### [Texto del documento]
José María Hidalgo nació en la Argentina pero fue un criminal internacional. En 1958 lo capturó el legendario comisario Evaristo Meneses por el asesinato de un agente de policía, pero pocos meses después se evadió de la cárcel de Devoto y emprendió un raid de asaltos y asesinatos que lo llevó por Brasil y Uruguay. Murió en 1975 en Montevideo, seis días después de su última fuga, cuando intentaba resistirse, una vez más, a ser capturado.

Cuando el policía montevideano Ricardo Martínez le perforó el corazón de un balazo, el pistolero argentino José María Hidalgo tenía 55 años y cargaba en su prontuario 17 homicidios, tres fugas de las cárceles de tres países, más de un centenar de asaltos a mano armada en la Argentina, Brasil y Uruguay, y el extraño privilegio de haber salvado a un diario de la quiebra gracias a la publicación de sus memorias.

Hacía seis días que Hidalgo estaba prófugo – aprovechando una salida transitoria del Penal de Punta Carretas, donde cumplía una condena – cuando el mediodía del 8 de diciembre de 1975 el agente Martínez, de la Brigada 1° de Montevideo irrumpió en el departamento de la calle Formento 1673, en el Barrio de Reducto, donde se había refugiado.

El policía lo sorprendió sentado frente a la mesa, almorzando un churrasco con ensalada.

### [Material proporcionado]
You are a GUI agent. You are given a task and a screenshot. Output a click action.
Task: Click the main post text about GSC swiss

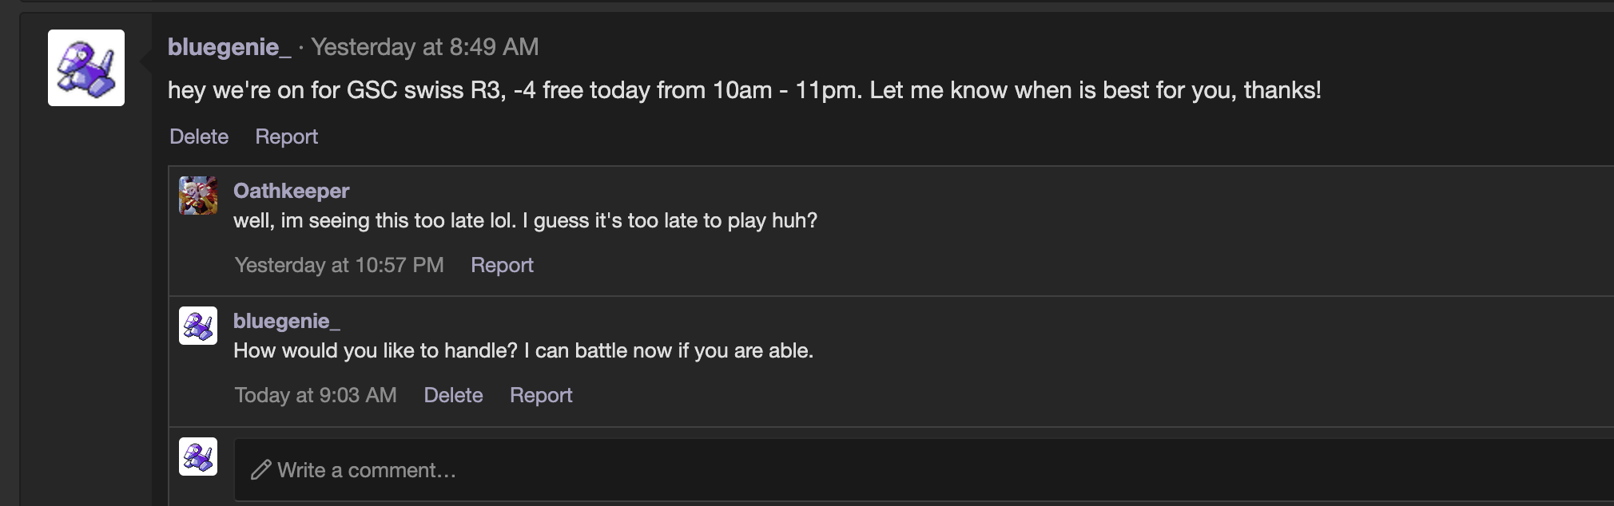(743, 90)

### [Actividades]
1. Responde, según el texto sobre José María Hidalgo:
(a) ¿En qué año lo capturó el comisario Evaristo Meneses?
(b) ¿Cuántos homicidios cargaba en su prontuario cuando murió?
(c) ¿En qué dirección estaba el departamento donde se había refugiado?
2. Transcribe del texto sobre José María Hidalgo el fragmento comprendido entre "Hacía seis días" y "churrasco con ensalada.", ambos incluidos.

### [Respuestas completas]
1.
(a) En 1958.
(b) 17 homicidios.
(c) En la calle Formento 1673, en el Barrio de Reducto.

2.
Hacía seis días que Hidalgo estaba prófugo – aprovechando una salida transitoria del Penal de Punta Carretas, donde cumplía una condena – cuando el mediodía del 8 de diciembre de 1975 el agente Martínez, de la Brigada 1° de Montevideo irrumpió en el departamento de la calle Formento 1673, en el Barrio de Reducto, donde se había refugiado.

El policía lo sorprendió sentado frente a la mesa, almorzando un churrasco con ensalada.